Records from a data collection:
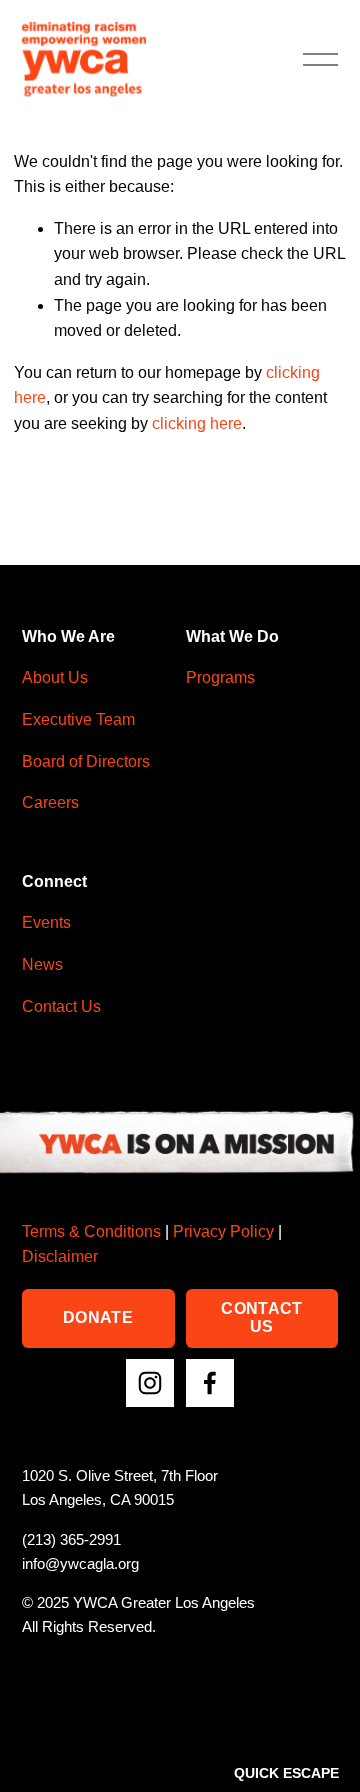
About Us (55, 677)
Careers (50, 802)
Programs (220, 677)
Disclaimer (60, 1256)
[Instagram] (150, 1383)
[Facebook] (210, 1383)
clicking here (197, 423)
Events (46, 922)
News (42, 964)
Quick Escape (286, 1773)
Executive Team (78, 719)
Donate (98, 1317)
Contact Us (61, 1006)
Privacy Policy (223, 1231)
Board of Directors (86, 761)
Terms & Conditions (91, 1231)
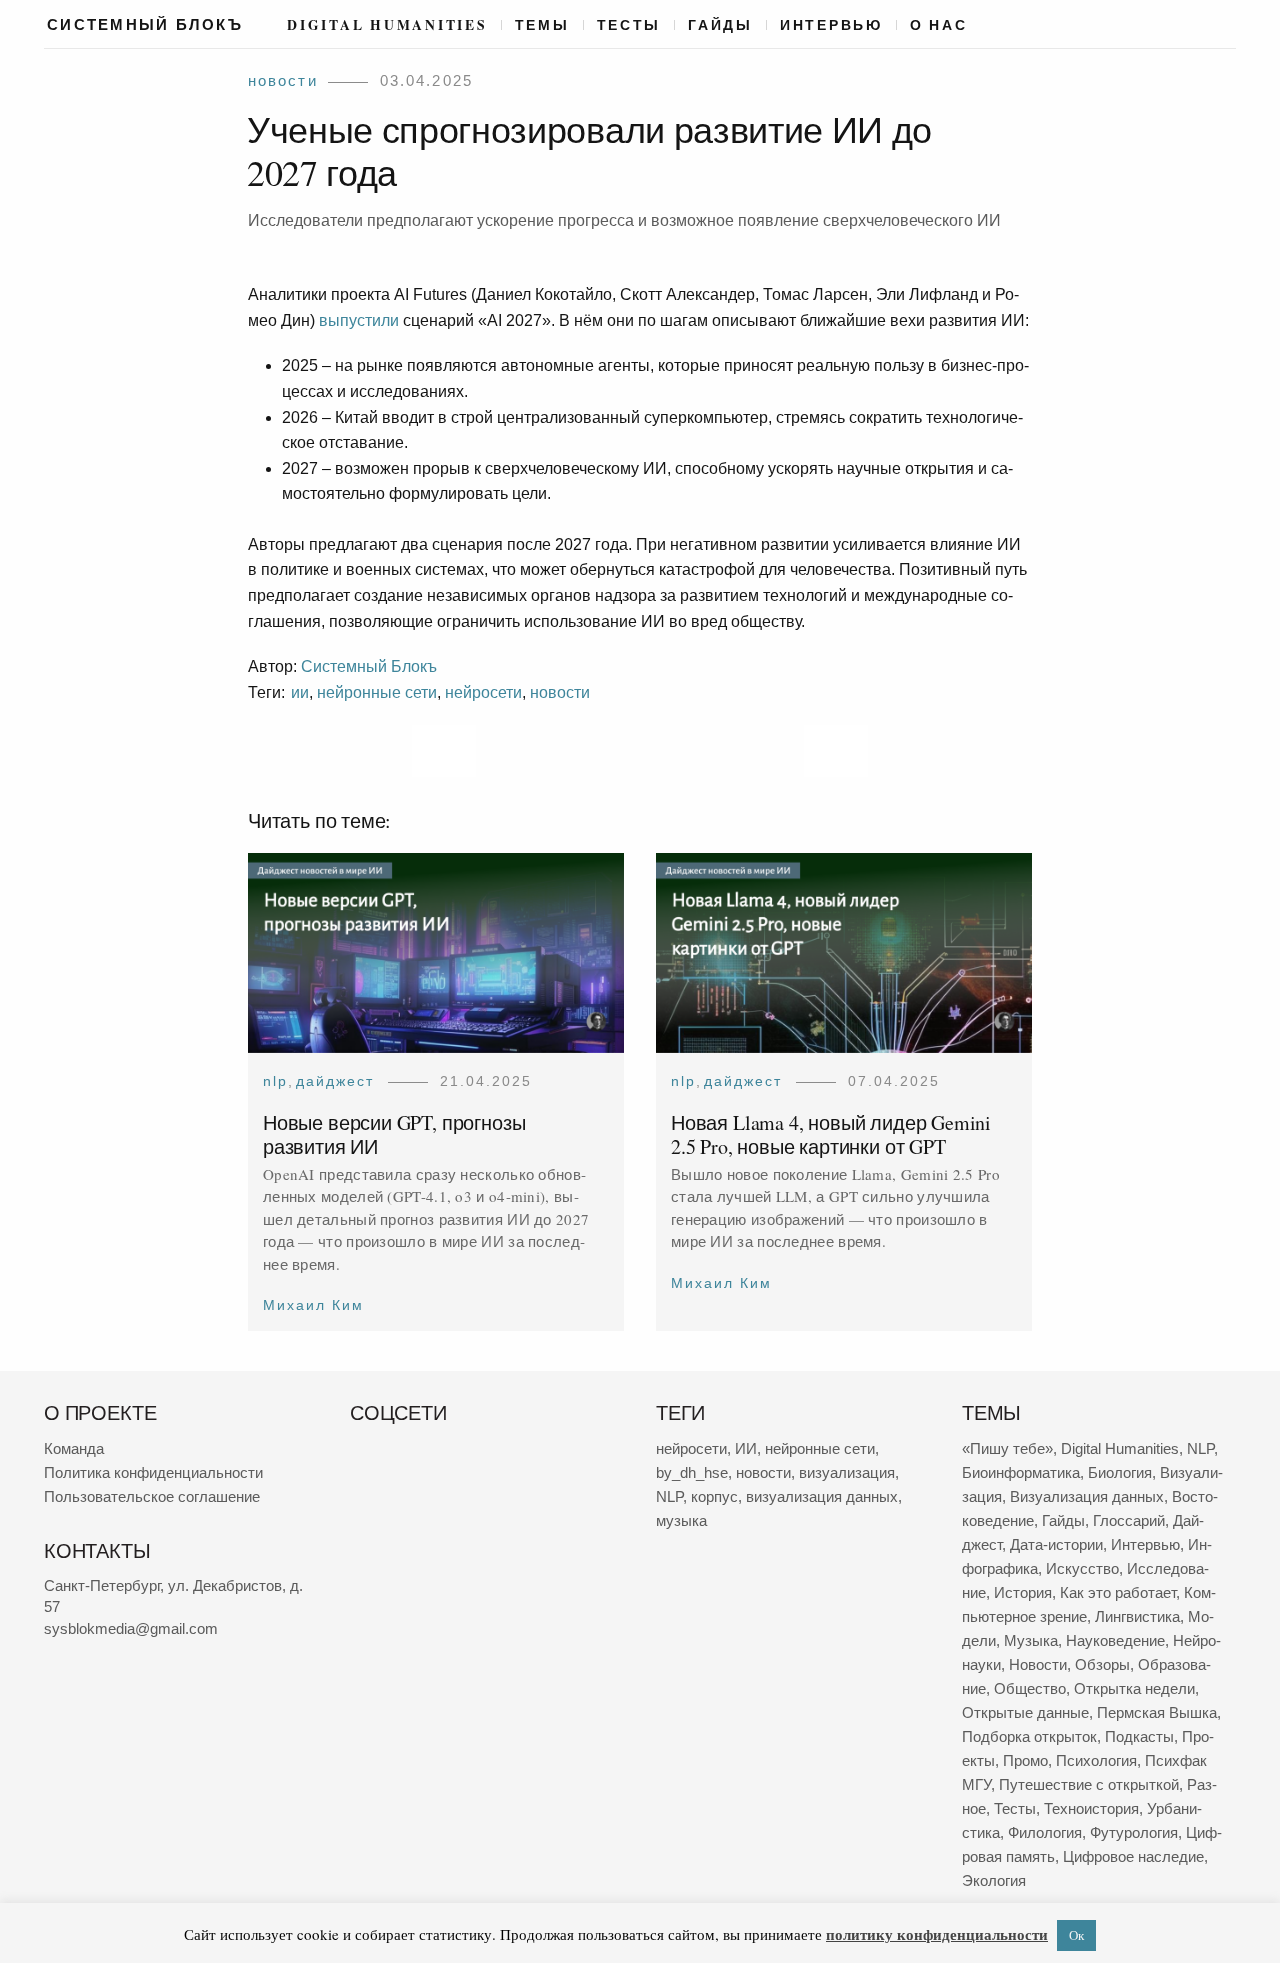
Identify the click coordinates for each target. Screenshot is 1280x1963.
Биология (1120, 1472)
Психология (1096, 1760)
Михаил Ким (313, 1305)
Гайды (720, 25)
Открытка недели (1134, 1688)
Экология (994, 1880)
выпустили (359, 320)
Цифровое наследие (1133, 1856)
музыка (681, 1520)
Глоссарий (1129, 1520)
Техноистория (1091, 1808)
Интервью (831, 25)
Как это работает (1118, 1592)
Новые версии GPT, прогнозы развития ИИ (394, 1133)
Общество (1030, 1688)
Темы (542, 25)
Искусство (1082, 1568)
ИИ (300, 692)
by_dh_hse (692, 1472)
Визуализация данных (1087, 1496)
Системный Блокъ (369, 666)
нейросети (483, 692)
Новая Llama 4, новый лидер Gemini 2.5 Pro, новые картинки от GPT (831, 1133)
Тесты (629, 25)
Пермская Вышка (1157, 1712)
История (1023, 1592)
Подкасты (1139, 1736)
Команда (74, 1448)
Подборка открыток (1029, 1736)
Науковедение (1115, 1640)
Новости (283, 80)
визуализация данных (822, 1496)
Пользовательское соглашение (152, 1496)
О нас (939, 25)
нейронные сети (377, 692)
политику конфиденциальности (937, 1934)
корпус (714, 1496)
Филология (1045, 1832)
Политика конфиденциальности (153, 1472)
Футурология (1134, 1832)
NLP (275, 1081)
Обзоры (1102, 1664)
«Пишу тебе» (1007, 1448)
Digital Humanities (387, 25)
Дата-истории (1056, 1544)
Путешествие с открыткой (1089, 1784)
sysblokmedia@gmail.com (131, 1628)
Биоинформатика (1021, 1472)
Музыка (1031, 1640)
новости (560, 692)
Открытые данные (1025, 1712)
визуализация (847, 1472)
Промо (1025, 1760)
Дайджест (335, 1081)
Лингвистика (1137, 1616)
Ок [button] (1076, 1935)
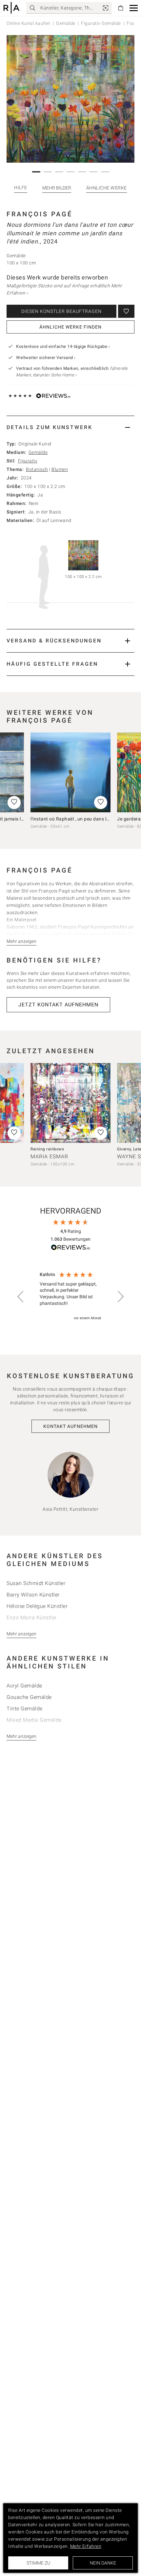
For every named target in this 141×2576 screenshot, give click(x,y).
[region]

WHAT THE TASK ASKS: If pictures appear in the data, do not print them; repeat the rest exactly.

RESPONSE TO THIS TASK:
About Us (55, 677)
Careers (50, 802)
Programs (220, 677)
Disclaimer (60, 1256)
[Instagram] (150, 1383)
[Facebook] (210, 1383)
clicking here (197, 423)
Events (46, 922)
News (42, 964)
Quick Escape (286, 1773)
Executive Team (78, 719)
Donate (98, 1317)
Contact Us (61, 1006)
Privacy Policy (223, 1231)
Board of Directors (86, 761)
Terms & Conditions (91, 1231)
Identify the click coordinates for each target. Screenshot is 1280x1963.
Биология (1120, 1472)
Психология (1096, 1760)
Михаил Ким (313, 1305)
Гайды (720, 25)
Открытка недели (1134, 1688)
Экология (994, 1880)
выпустили (359, 320)
Цифровое наследие (1133, 1856)
музыка (681, 1520)
Глоссарий (1129, 1520)
Техноистория (1091, 1808)
Интервью (831, 25)
Как это работает (1118, 1592)
Новые версии GPT, прогнозы развития ИИ (394, 1133)
Общество (1030, 1688)
Темы (542, 25)
Искусство (1082, 1568)
ИИ (300, 692)
by_dh_hse (692, 1472)
Визуализация данных (1087, 1496)
Системный Блокъ (369, 666)
нейросети (483, 692)
Новая Llama 4, новый лидер Gemini 2.5 Pro, новые картинки от GPT (831, 1133)
Тесты (629, 25)
Пермская Вышка (1157, 1712)
История (1023, 1592)
Подкасты (1139, 1736)
Команда (74, 1448)
Подборка открыток (1029, 1736)
Науковедение (1115, 1640)
Новости (283, 80)
визуализация данных (822, 1496)
Пользовательское соглашение (152, 1496)
О нас (939, 25)
нейронные сети (377, 692)
политику конфиденциальности (937, 1934)
корпус (714, 1496)
Филология (1045, 1832)
Политика конфиденциальности (153, 1472)
Футурология (1134, 1832)
NLP (275, 1081)
Обзоры (1102, 1664)
«Пишу тебе» (1007, 1448)
Digital Humanities (387, 25)
Дата-истории (1056, 1544)
Путешествие с открыткой (1089, 1784)
sysblokmedia@gmail.com (131, 1628)
Биоинформатика (1021, 1472)
Музыка (1031, 1640)
новости (560, 692)
Открытые данные (1025, 1712)
визуализация (847, 1472)
Промо (1025, 1760)
Дайджест (335, 1081)
Лингвистика (1137, 1616)
Ок [button] (1076, 1935)
For every named target in this 141×2576 screenshot, give click(x,y).
[region]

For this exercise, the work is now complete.